(Data items)
+ + +

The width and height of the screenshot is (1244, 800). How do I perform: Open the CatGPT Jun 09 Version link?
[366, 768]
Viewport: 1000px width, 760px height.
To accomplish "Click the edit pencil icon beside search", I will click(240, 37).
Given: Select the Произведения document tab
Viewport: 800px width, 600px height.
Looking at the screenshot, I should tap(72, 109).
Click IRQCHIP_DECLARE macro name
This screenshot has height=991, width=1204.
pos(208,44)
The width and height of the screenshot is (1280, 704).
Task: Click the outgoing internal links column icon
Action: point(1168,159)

+ + +

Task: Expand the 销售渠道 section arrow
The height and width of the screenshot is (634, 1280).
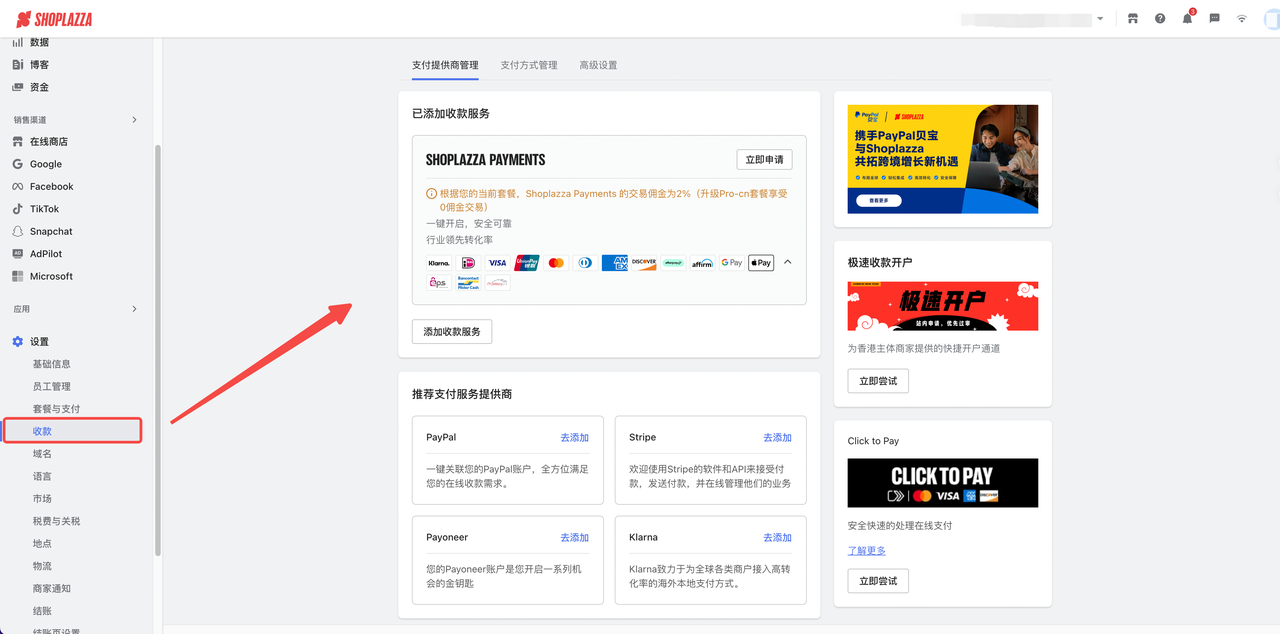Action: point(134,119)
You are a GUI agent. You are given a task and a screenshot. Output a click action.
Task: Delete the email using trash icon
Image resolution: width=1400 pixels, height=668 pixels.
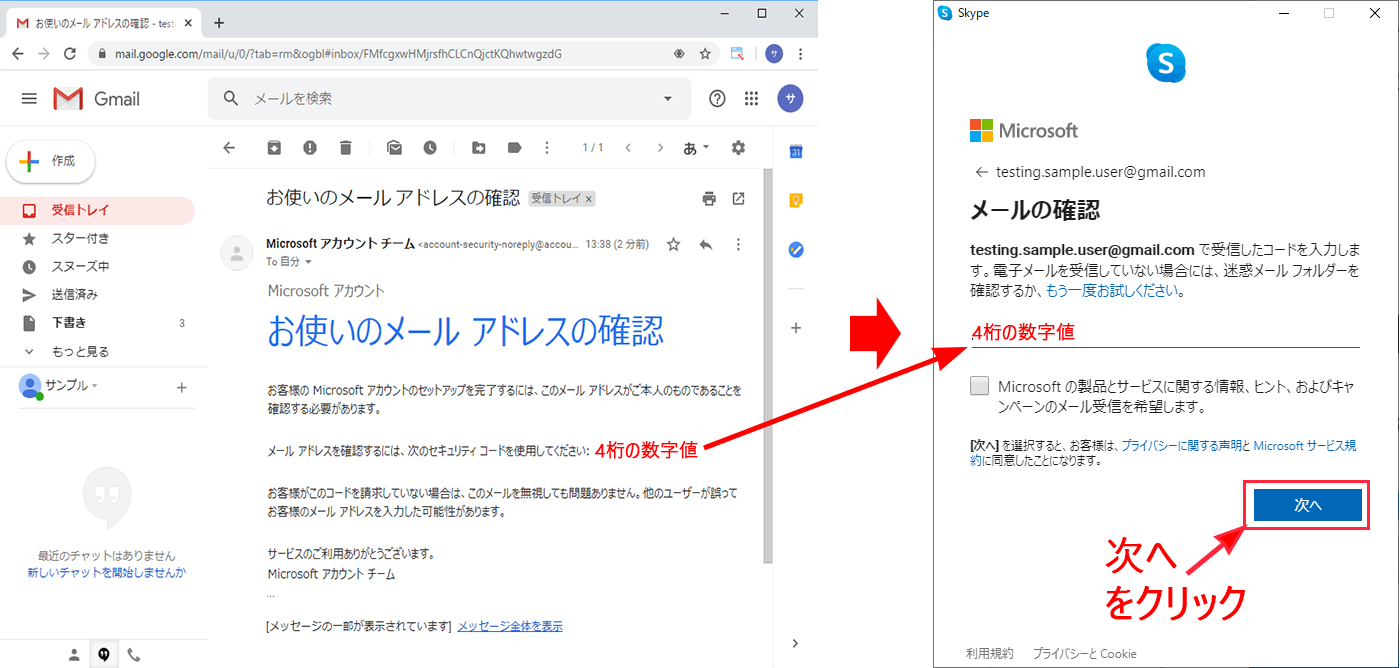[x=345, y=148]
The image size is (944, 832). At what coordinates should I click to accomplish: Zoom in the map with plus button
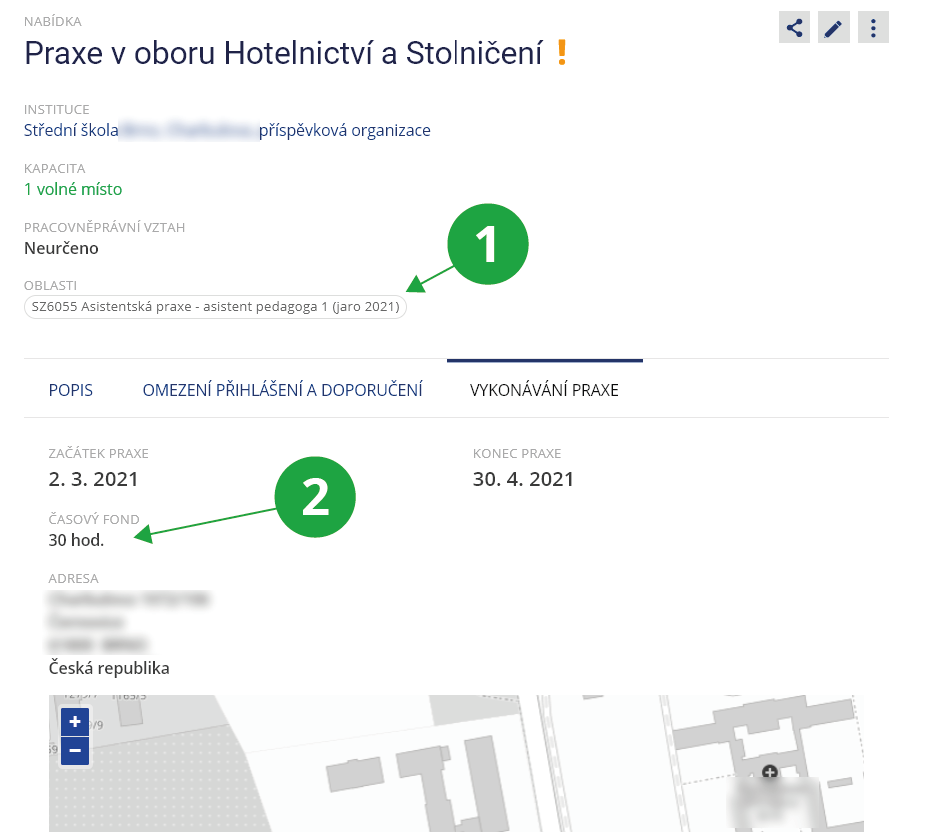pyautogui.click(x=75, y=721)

+ + +

REQUIRED ACTION - Take the line above containing "The width and height of the screenshot is (1244, 800).", the line containing "Click IRQCHIP_DECLARE macro name", and all lines in between, and copy them exactly without anything else.

EXPECTED OUTPUT -
The width and height of the screenshot is (1244, 800). How do I perform: Open the CatGPT Jun 09 Version link?
[366, 768]
Viewport: 1000px width, 760px height.
To accomplish "Click the edit pencil icon beside search", I will click(240, 37).
Given: Select the Произведения document tab
Viewport: 800px width, 600px height.
Looking at the screenshot, I should tap(72, 109).
Click IRQCHIP_DECLARE macro name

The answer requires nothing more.